Por supuesto que Tes-disora no sabía nada acerca de Tenochtitlan o Kerétaro, y de la distancia que mediaba entre esas ciudades. Él se encogió de hombros y dijo: «Si tú crees que es imposible, Su-kurú, entonces debes venir con nosotros para verlo por ti mismo».
«¿Yo? ¡Yo sé que es imposible para mí!».
«Entonces sólo ven parte del camino y luego nos esperas para regresar con nosotros. Tengo un par de sandalias fuertes, de piel de verraco, que tú puedes llevar. Y ya que no eres uno de los corredores de nuestra aldea, no será una trampa si no corres en el
ra-rajípuri
descalzo con nosotros».
«¿Trampa? —dije más que asombrado—. ¿Quieres decir que hay reglas en este juego?».
«No muchas —dijo con toda seriedad—. Nuestros corredores saldrán de aquí en la tarde, exactamente en el preciso instante en que el Abuelo Fuego —y él lo señaló— toque con su arco la orilla más alta de esa montaña. La gente de Guacho-chi tiene una forma similar para juzgar el momento exacto y sus corredores partirán también. Nosotros correremos hacia Guacho-chi y ellos correrán hacia Guagüey-bo. Entre esos puntos, en alguna parte del camino, nos pasaremos unos a otros gritándonos saludos, maldiciones e insultos amistosos. Cuando los hombres de Guacho-chi lleguen aquí nuestras mujeres les ofrecerán algo con qué refrescarse y tratarán astutamente de entretenerlos lo más que puedan, y lo mismo harán las suyas con nosotros, pero puedes estar seguro de que no les haremos caso, sino que nos daremos la vuelta inmediatamente y continuaremos corriendo, hasta nuestras respectivas aldeas. Para entonces, Abuelo Fuego estará otra vez tocando esa montaña o desapareciendo detrás de ella, o un poco arriba de ella y así podremos determinar el tiempo y duración de nuestra carrera. Los hombres de Guacho-chi harán lo mismo y enviaremos mensajeros para intercambiar los resultados y así sabremos quién ha ganado la carrera».
Le dije: «Al ver el consumo de tiempo y esfuerzo, espero que el premio para el ganador sea algo que valga la pena».
«¿Premio? No hay premio».
«¿Qué? ¿Hacéis todo eso por nada, ni siquiera un trofeo? ¿Ni tampoco por una meta que alcanzar y obtener? ¿Sin ninguna aspiración al final más que llegar exhausto a vuestras propias casas y mujeres de nuevo? ¿A nombre solamente de sus tres dioses? ¿
Por qué
?».
Se encogió de hombros nuevamente. «La hacemos porque es lo mejor que sabemos hacer».
No dije nada más porque sabía que es inútil discutir cualquier asunto razonable con personas irrazonables. Sin embargo, más tarde le presté más atención a la contestación que Tes-disora me dio en aquella ocasión y entonces ya no me pareció tan insensata. Si alguien me hubiera preguntado el porqué de mi preocupación de toda la vida, por el arte de conocer las palabras, no hubiera podido dar una respuesta tan adecuada.

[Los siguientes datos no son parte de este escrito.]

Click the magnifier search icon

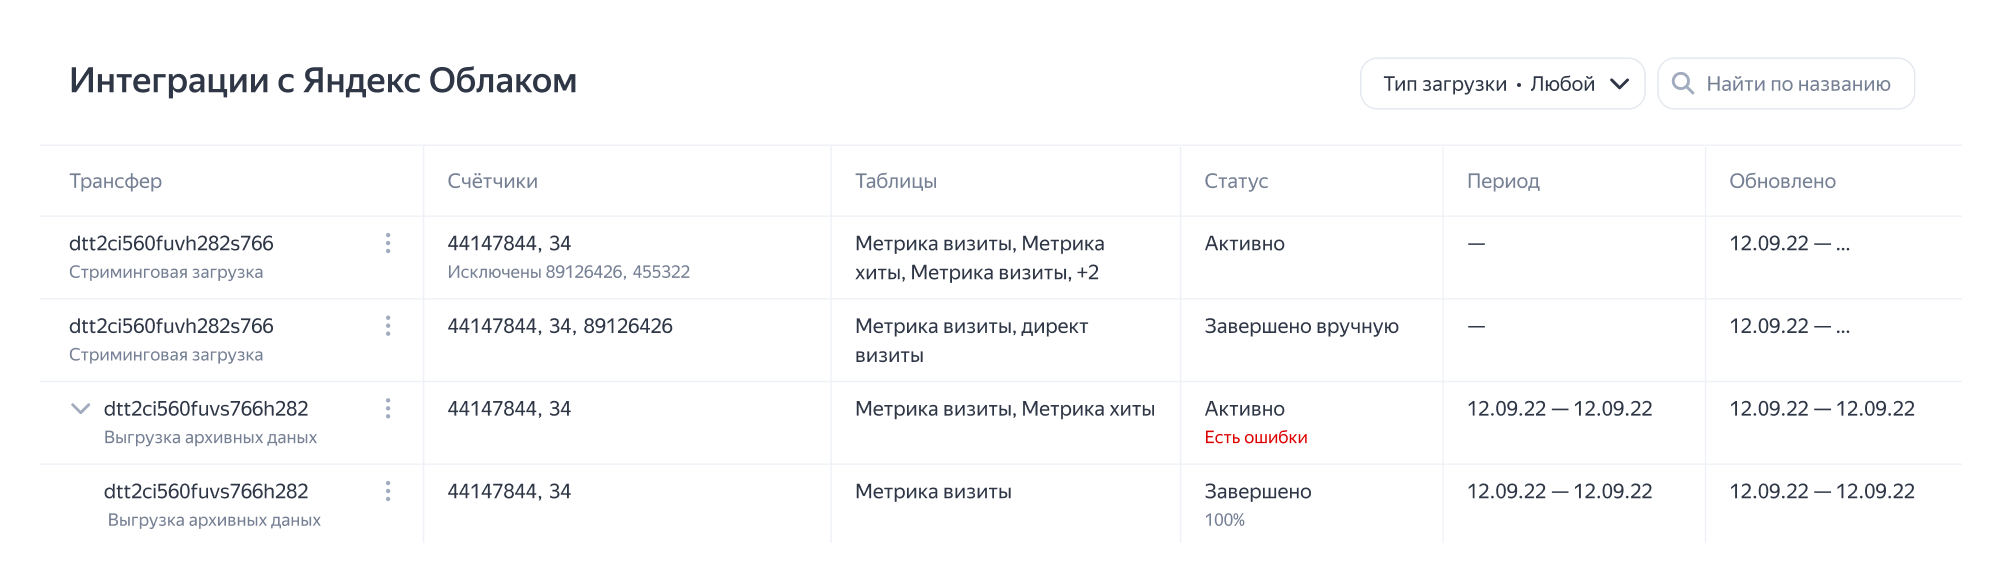(1683, 84)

Únicamente seis hombres robustos acreditados como los mejores corredores de Guagüey-bo fueron los verdaderos participantes en el
ra-rajípuri
. Los seis, uno de los cuales era Tes-disora, se habían hartado de
jípuri
para aliviar la fatiga antes de que comenzara la carrera y cada uno cargaba un pequeño saco con agua así como una bolsita de
pinoli
, ambos alimentos se podían consumir casi sin necesidad de disminuir su velocidad, al ir corriendo. También sujetados a las cinturas de sus taparrabos llevaban unos pequeños sacos de piel seca, que tenían una piedrecita cuyo ruido les ayudaba a no caer dormidos. El resto de los corredores del
ra-rajípuri
eran todos los hombres físicamente hábiles de Guagüey-bo, desde los adolescentes hasta hombres mayores que yo, y su trabajo consistía en ayudar a levantar el ánimo de los corredores. Muchos se habían adelantado desde temprano en la mañana. Eran hombres capaces de correr asombrosamente rápido por poco tiempo, pero tendían a debilitarse en largas distancias. Se fueron deteniendo a diferentes intervalos del camino entre las dos aldeas. Y cuando los corredores escogidos pasaban por cada uno de esos intervalos, éstos corrían a su lado para animar a los participantes a dar lo más posible de sí mismos.